As to what to expect with the future wind hazard, the extreme values analyses determine an overall increase in the 100-year winds for the Philippines. Visayas (9.45%) and Mindanao (8.91%) experienced the most increase in the 100-year winds. The time history of the Holland-B parameters shows an increasing trend since 2011, indicating that potentially destructive typhoons with higher pressure gradients and maximum sustained winds are expected. Studies that applied 10,000-year synthetic typhoon analysis using atmospheric data as indicators also determined a 5–10% increase in the 100-year wind speeds, which is the lowest compared to China (30–40%), Korea (5–20%) and Japan (5–20%) [50].

5. Conclusions

This study aims to evaluate the trends in wind hazards caused by typhoons in the Philippines. Typhoons from 1977 to 2021 are subjected to wind field modeling using the detailed wind information data by the Japanese Meteorological Agency. Using the wind field models of the typhoons, the regional cyclonic wind speeds are determined over observation points within the Philippine Area of Responsibility arranged in a 0.5° by −0.5° grid.
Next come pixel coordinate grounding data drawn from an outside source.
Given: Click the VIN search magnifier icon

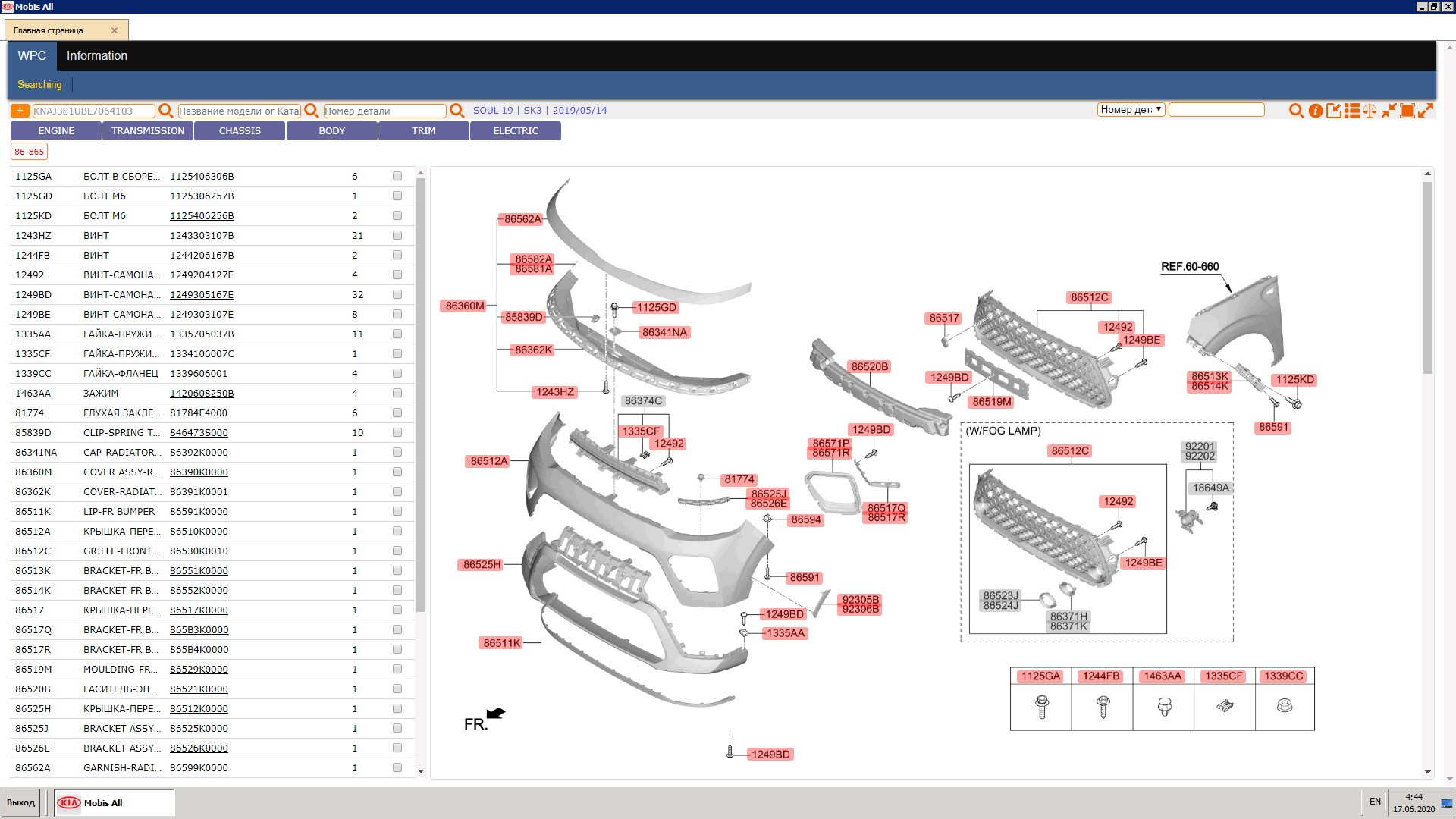Looking at the screenshot, I should [165, 111].
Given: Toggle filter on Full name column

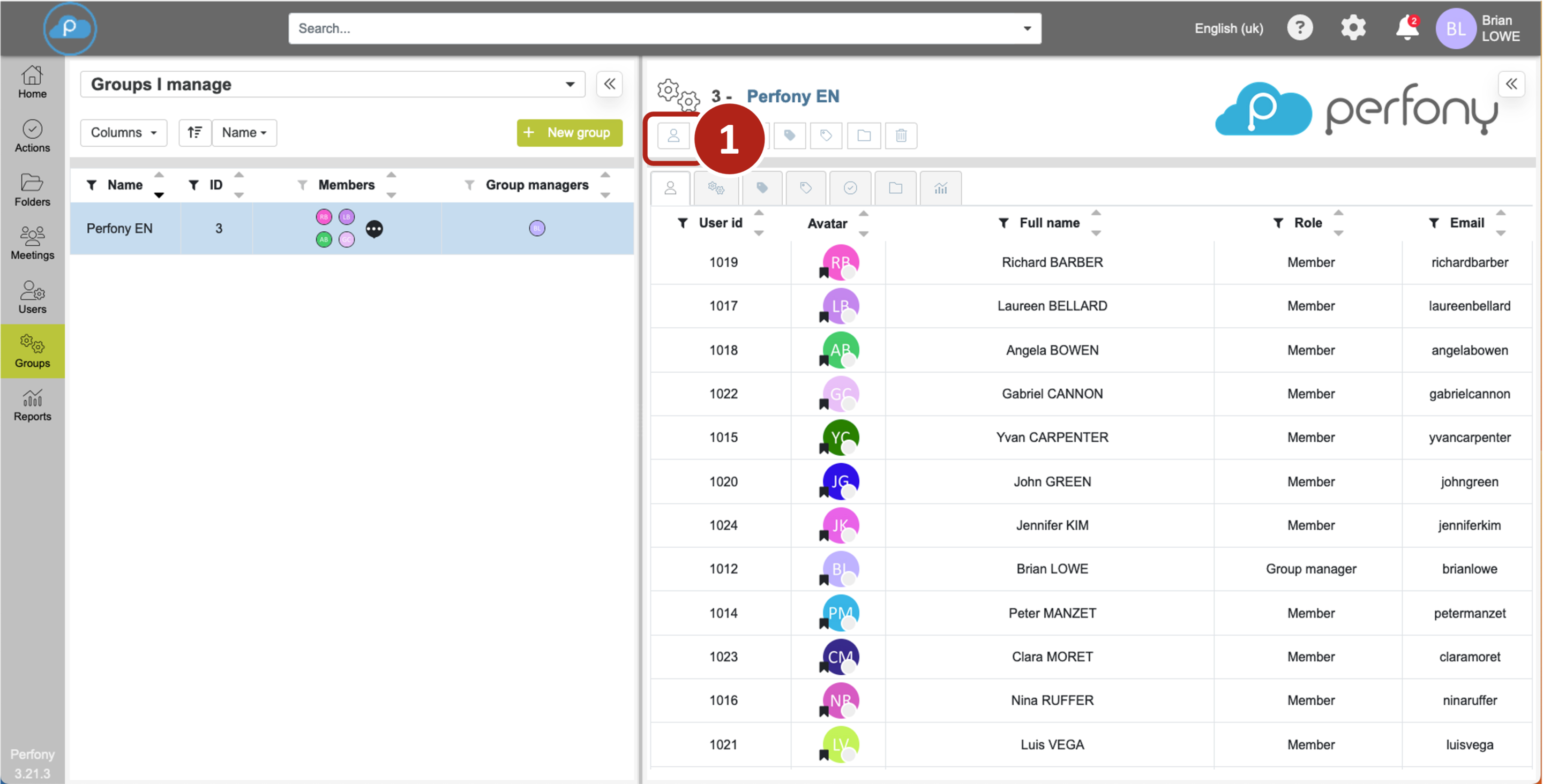Looking at the screenshot, I should (x=1003, y=223).
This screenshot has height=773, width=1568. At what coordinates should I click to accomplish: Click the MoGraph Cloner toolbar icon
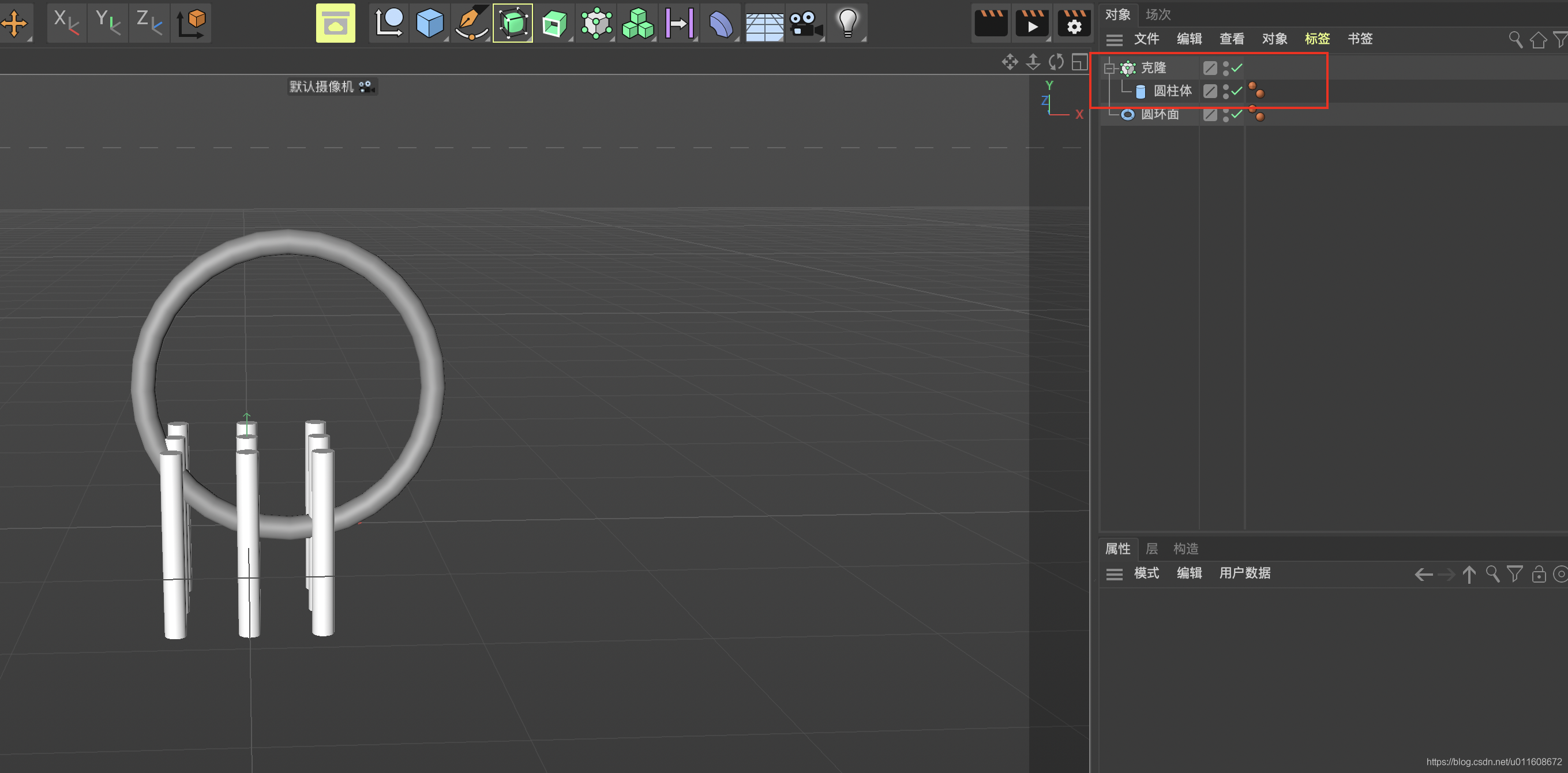tap(596, 23)
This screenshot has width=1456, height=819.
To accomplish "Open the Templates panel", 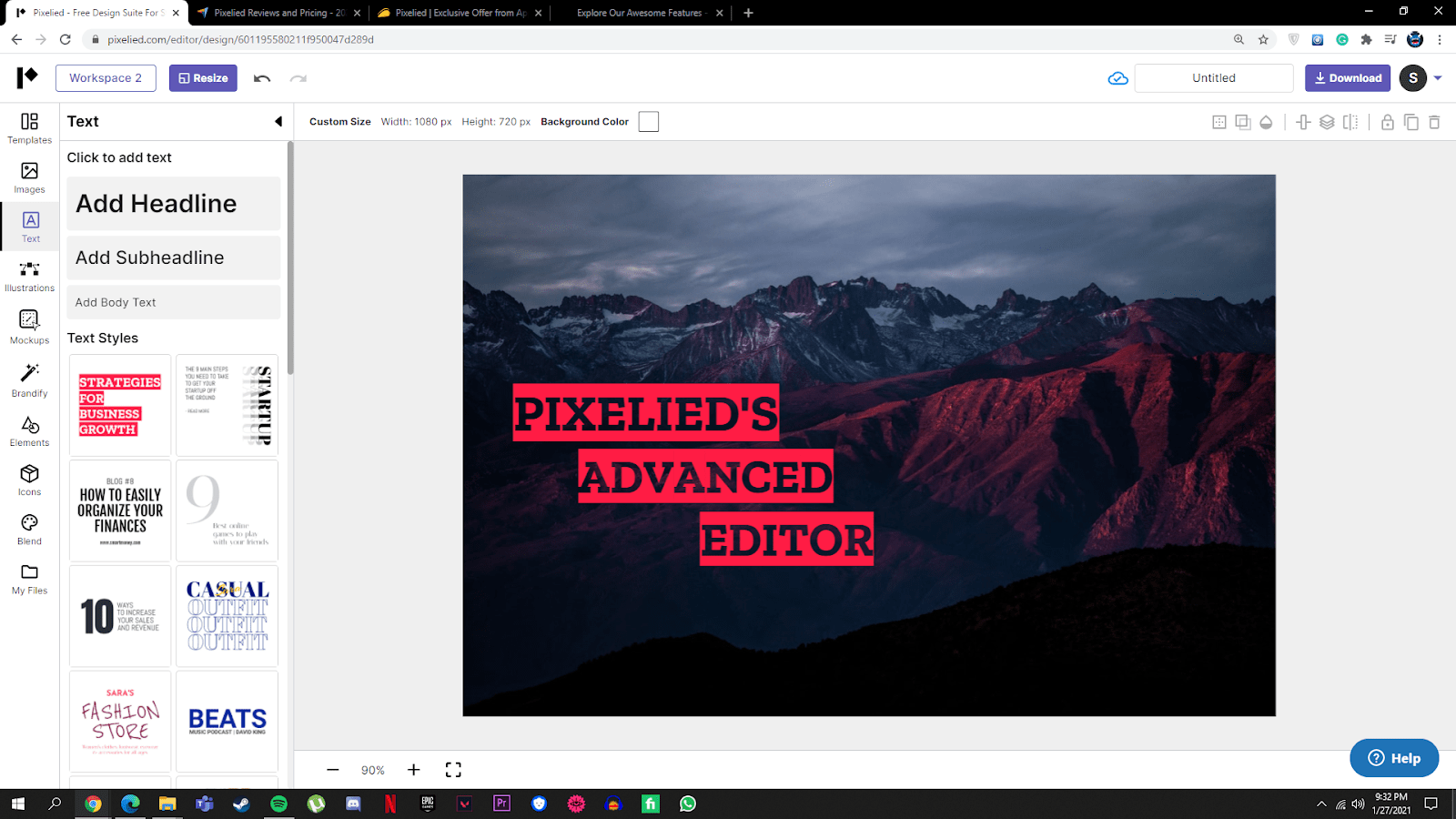I will (28, 130).
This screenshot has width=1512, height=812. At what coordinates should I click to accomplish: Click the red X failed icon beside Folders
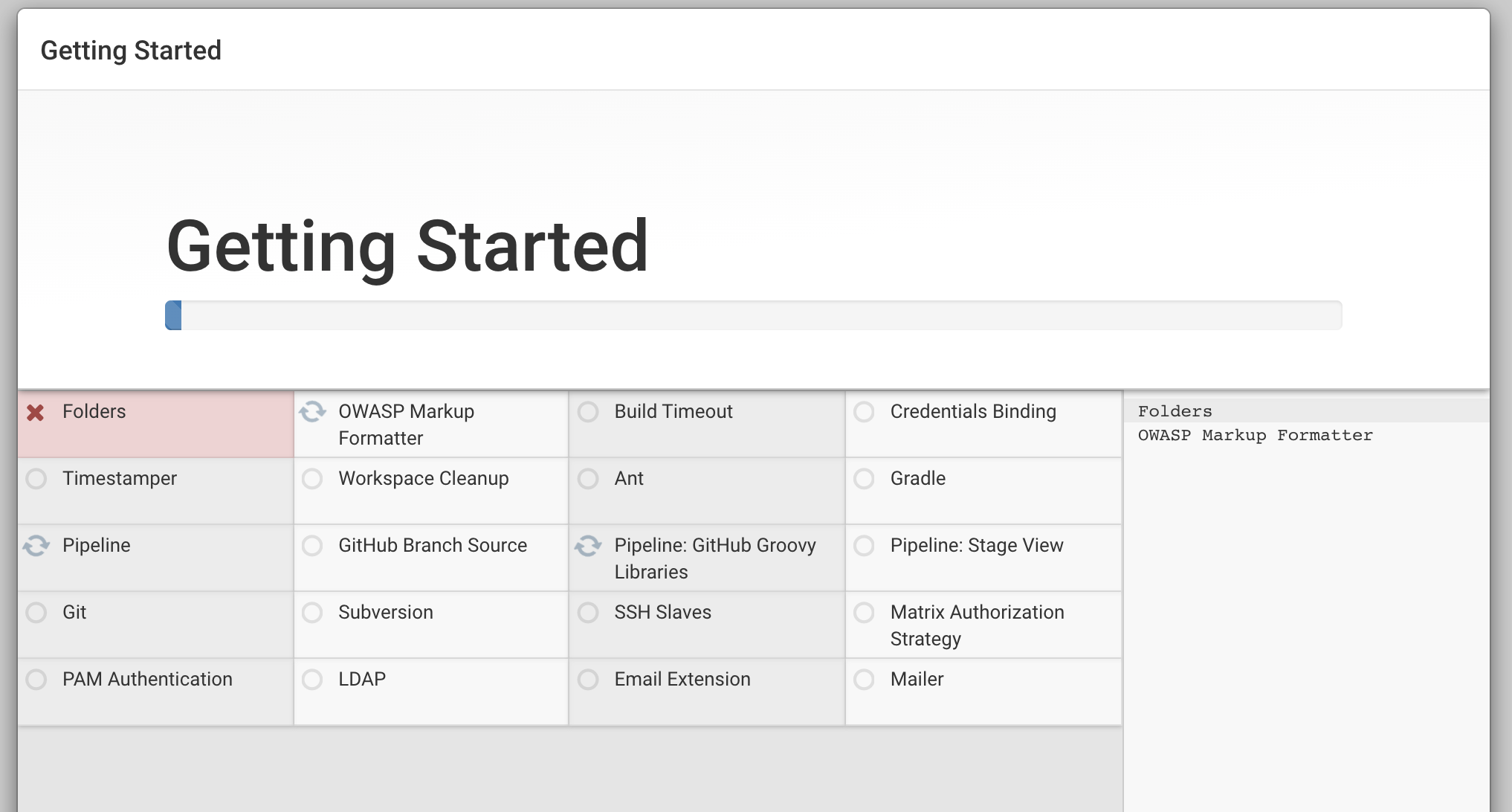[36, 413]
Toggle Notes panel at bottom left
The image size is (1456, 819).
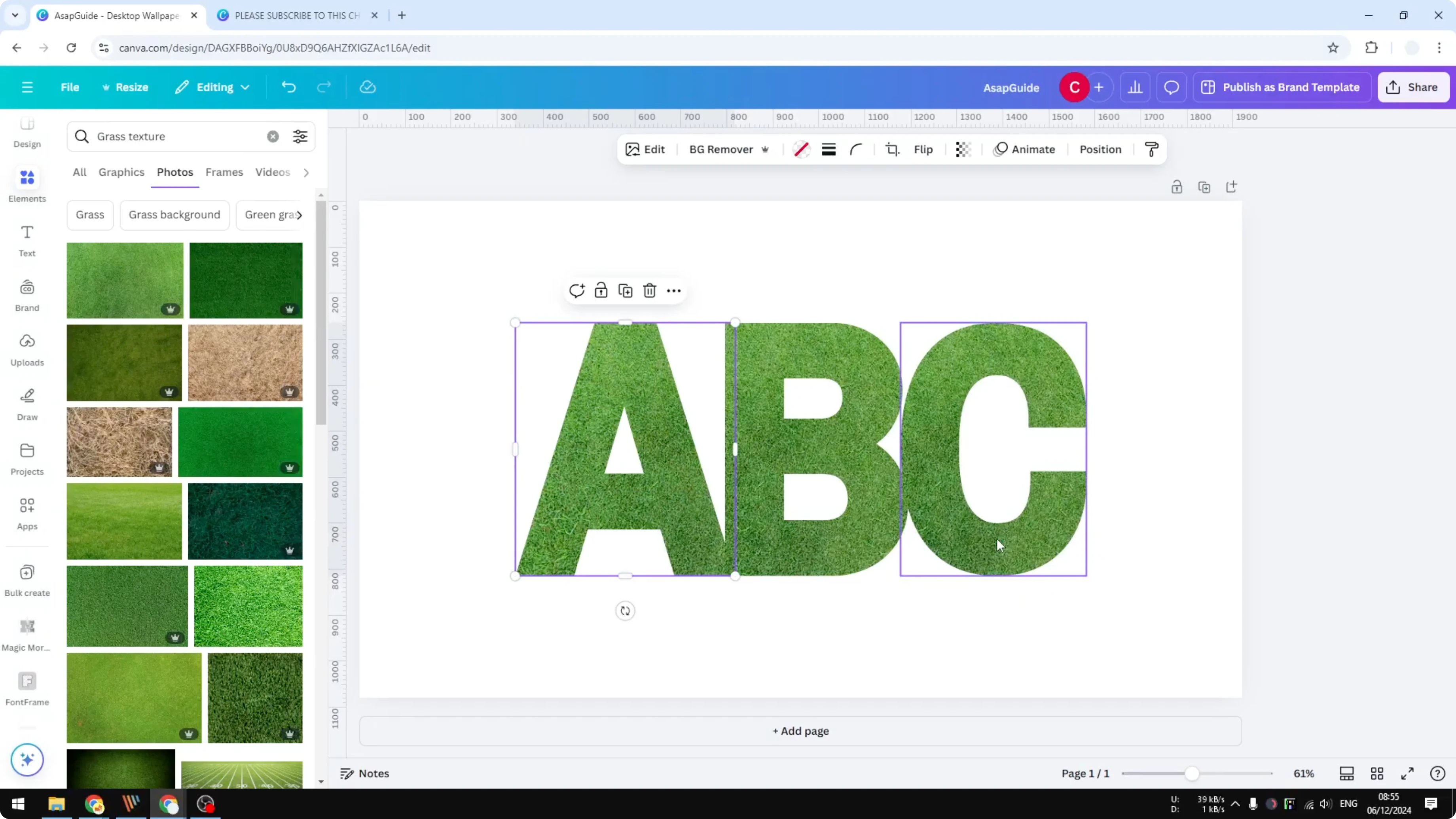(x=364, y=773)
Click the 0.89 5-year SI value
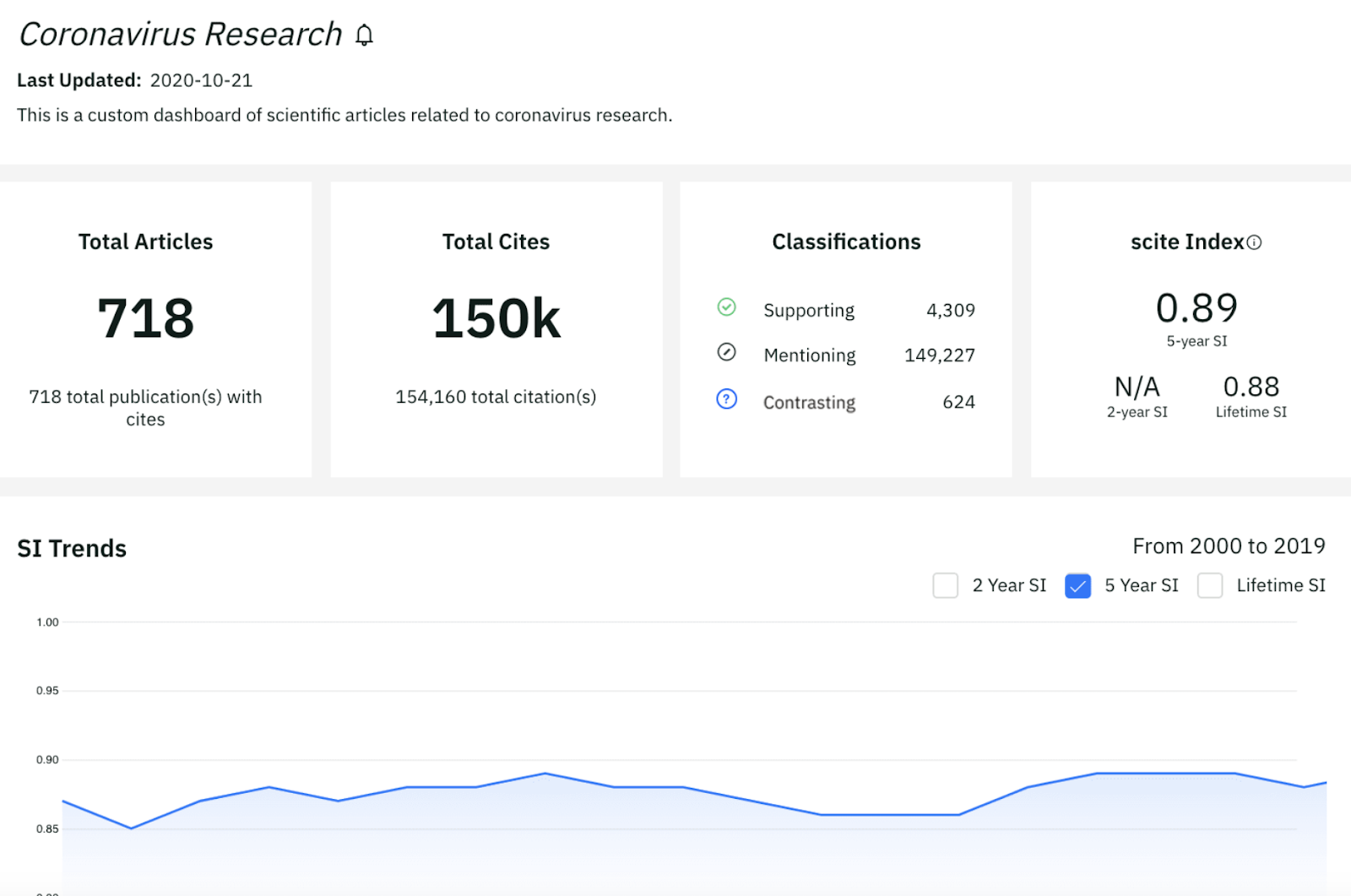1351x896 pixels. (x=1196, y=308)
It was through the analysis of the trends of regional cyclonic winds that the overall increase of typhoon strength over the years has been determined. Climate change results in typhoons with more violent winds with steeper pressure gradients near the center, especially during the ENSO neutral phase.

The wind hazard has also shifted spatially, with the southern sectors of the Philippines or the Southern Philippines, in general, being more susceptible to typhoons in recent years. The Southern Philippines experiences an increase (decrease) in wind hazards during the Northeast (Southwest) Monsoon season. The Northern Philippines experiences an increase (decrease) in wind hazards during the Southwest (Northeast) Monsoon season.

The overall increase in both the historical maximum and the return period wind should prompt an update to the wind design and construction practices to meet the demand of these noted increases to ensure that the updated building design will achieve sustainability.

There is also a need to determine the wind exposure parameters in the Philippines to convert the cyclonic winds computed in this study to surface winds, considering upland terrain roughness, wind directionality, and additional gustiness.